While United is quoted suggesting they filter out award seats to protect their revenue (so that available partner awards don’t encourage customers to use miles instead of paying for tickets), the filtering of Frankfurt-Munich belies the claim since United doesn’t really stand to gain from purchases on that route outside of incremental codesare purchases (and recognizing the fact tat miles are generally used on that route only as an add-on to other award flights rather than as standalone tickets).

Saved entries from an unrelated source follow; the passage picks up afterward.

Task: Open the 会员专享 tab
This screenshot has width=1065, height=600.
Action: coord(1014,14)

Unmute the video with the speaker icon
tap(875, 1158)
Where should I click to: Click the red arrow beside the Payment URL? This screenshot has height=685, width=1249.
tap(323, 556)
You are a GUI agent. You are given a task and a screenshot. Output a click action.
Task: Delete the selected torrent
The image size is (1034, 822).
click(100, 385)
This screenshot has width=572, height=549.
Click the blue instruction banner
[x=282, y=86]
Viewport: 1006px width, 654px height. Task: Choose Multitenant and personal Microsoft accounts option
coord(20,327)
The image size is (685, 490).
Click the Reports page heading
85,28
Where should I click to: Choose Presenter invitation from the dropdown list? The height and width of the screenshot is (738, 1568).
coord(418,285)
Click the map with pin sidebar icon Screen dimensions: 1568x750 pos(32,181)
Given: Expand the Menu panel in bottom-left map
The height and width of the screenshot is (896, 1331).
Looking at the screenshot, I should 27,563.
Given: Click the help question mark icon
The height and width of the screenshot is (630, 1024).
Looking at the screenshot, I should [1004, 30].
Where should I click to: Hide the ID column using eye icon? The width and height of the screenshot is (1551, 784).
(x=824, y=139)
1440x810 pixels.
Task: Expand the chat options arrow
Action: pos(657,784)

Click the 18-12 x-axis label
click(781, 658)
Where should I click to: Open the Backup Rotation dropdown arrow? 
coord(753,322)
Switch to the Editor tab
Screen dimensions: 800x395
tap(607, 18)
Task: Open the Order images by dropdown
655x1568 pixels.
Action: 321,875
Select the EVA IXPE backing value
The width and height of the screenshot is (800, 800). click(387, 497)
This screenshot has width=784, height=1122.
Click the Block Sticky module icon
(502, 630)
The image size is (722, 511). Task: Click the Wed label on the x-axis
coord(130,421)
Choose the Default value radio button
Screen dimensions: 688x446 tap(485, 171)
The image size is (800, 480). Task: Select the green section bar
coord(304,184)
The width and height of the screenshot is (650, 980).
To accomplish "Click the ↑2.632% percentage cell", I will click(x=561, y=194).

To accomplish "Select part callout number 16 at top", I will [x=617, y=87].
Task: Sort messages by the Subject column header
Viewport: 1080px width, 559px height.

Ultimately I find the tactic of refusing to book award seats that partner airlines are offering to United to be deceptive.  This is especially true whenthe common explanation is that award seats aren’t being offered on the flight (or in one common manifestation of award filtering, the flight doesn’t show up as even existing.   And it’s one reason that contra conventional wisdom I’ve suggested that in the short run at least, and despite higher booking fees, US Airways miles are more valuable than United miles.  (Anything can change in the future, so I don’t endorse US Airways as a place to bank miles over time necessarily, but I do recognize that today. a US Airways mile in many cases is worth more than a United mile.)

About Gary Leff

Gary Leff is one of the foremost experts in the field of miles, points, and frequent business travel - a topic he has covered since 2002. Co-founder of frequent flyer community InsideFlyer.com, emcee of the Freddie Awards, and named one of the "World's Top Travel Experts" by Conde' Nast Traveler (2010-Present) Gary has been a guest on most major news media, profiled in several top print publications, and published broadly on the topic of consumer loyalty. More About Gary »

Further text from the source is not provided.